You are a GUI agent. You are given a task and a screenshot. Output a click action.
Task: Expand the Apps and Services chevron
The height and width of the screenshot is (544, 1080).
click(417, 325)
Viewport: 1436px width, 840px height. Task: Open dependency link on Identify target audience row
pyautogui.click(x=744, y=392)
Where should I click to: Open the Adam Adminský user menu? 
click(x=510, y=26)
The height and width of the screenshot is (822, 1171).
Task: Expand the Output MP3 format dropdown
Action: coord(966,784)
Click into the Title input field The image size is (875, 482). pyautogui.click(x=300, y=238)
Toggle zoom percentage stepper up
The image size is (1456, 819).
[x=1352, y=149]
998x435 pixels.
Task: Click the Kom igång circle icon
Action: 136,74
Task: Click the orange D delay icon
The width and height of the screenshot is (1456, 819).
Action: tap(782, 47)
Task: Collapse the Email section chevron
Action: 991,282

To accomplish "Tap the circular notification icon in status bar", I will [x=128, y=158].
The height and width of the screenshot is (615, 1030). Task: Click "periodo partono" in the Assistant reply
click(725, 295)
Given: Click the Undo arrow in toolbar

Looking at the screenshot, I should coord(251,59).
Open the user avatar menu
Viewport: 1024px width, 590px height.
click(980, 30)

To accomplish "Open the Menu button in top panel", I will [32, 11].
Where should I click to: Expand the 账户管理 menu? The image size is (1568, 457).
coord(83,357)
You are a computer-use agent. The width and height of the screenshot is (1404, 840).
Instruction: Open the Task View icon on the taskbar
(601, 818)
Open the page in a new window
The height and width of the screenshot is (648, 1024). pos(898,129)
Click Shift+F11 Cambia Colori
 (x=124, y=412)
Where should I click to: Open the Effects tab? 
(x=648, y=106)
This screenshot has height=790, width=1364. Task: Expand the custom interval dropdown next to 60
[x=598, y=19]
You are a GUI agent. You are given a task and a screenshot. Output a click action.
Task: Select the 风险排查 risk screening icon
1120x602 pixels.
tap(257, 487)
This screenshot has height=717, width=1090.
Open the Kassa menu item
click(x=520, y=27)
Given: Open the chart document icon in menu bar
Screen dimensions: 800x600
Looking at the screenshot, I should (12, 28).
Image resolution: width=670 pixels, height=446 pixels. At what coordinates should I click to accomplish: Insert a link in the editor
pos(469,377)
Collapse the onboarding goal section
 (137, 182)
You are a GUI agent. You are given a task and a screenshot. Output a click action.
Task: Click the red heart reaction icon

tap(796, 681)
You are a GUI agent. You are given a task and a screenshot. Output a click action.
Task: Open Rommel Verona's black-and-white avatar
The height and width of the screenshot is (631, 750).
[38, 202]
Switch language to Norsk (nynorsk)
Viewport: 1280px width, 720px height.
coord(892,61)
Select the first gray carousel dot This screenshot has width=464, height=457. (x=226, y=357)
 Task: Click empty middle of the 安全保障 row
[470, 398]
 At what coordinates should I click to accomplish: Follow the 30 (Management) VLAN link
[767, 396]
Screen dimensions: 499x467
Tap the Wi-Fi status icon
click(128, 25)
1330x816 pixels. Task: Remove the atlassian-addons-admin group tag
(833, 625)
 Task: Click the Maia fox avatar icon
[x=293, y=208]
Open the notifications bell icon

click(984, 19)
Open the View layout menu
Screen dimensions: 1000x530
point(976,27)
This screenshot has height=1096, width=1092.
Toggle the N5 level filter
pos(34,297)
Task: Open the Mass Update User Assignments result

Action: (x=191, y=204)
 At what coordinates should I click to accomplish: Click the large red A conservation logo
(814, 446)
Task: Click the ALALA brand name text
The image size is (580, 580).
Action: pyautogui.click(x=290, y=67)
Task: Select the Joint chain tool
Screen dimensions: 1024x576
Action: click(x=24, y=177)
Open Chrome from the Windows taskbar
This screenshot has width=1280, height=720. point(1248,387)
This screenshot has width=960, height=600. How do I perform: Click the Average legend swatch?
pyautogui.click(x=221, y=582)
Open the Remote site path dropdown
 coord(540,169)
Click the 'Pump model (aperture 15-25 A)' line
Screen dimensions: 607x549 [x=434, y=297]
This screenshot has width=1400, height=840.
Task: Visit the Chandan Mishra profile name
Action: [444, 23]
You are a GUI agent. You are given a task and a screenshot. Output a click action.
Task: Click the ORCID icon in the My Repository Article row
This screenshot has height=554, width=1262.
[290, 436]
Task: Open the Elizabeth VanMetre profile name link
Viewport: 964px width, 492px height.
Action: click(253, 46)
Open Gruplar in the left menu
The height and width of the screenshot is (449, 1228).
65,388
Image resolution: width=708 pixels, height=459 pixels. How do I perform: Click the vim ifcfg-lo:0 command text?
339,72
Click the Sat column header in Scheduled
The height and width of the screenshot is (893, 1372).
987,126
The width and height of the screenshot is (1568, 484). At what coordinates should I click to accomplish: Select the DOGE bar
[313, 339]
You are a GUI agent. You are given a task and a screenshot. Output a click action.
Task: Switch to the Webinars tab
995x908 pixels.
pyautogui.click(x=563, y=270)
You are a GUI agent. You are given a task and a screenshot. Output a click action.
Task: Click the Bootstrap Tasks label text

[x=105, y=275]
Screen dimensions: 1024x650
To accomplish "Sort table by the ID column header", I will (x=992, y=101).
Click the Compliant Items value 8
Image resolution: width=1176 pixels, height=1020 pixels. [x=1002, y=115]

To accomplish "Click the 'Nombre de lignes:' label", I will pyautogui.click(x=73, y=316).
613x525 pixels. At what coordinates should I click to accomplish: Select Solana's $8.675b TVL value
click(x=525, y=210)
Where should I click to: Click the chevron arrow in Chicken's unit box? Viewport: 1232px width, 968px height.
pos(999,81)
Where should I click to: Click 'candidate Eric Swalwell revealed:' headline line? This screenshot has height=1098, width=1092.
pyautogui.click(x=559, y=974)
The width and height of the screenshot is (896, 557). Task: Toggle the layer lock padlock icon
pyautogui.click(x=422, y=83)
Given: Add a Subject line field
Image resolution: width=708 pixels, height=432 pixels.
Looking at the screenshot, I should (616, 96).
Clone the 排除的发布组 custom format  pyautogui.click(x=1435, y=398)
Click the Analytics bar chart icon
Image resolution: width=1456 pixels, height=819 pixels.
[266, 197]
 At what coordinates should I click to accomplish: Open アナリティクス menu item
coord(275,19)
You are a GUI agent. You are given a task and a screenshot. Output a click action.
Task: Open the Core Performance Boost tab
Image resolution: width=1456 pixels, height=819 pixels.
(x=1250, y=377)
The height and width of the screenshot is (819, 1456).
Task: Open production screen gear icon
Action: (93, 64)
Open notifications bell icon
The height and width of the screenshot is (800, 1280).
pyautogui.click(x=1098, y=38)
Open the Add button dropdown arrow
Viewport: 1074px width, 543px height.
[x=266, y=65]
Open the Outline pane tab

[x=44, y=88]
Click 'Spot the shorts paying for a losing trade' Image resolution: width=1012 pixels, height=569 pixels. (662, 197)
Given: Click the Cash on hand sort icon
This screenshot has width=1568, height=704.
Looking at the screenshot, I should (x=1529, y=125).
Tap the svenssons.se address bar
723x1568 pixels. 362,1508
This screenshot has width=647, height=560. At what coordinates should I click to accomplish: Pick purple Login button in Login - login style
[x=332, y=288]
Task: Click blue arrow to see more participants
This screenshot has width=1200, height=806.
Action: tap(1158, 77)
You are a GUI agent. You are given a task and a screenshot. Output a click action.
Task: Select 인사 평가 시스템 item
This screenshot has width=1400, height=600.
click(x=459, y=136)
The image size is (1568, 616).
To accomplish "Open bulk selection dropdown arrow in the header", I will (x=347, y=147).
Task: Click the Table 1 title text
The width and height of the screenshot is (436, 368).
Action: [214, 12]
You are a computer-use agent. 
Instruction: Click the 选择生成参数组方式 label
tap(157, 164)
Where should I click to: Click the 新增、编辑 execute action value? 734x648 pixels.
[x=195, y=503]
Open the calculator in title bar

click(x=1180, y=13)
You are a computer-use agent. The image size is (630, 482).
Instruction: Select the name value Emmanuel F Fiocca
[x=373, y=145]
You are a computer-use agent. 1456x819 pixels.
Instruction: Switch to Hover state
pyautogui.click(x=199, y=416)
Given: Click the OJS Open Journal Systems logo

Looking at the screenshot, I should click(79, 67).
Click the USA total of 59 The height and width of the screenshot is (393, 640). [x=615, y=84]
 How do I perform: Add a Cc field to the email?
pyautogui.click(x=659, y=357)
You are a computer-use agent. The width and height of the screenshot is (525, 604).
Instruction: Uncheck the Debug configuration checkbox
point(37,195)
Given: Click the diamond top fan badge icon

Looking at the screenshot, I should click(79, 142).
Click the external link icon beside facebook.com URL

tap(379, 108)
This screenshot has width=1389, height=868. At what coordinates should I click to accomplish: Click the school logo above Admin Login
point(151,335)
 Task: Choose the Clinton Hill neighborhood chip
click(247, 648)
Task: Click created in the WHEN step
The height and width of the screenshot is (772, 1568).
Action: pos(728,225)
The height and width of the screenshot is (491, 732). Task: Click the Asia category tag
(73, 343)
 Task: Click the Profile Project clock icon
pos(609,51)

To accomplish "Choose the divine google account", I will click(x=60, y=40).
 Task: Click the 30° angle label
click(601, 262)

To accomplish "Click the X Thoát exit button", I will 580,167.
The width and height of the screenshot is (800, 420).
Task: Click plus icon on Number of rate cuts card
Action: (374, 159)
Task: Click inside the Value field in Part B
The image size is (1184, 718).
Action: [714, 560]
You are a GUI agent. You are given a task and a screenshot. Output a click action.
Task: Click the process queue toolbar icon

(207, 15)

**Stated exercise**: Extract every line from the entries above that contains the word "name", copying each one in full.

**Solution to this problem**:
Task: Click the ALALA brand name text
Task: Visit the Chandan Mishra profile name
Task: Open the Elizabeth VanMetre profile name link
Instruction: Select the name value Emmanuel F Fiocca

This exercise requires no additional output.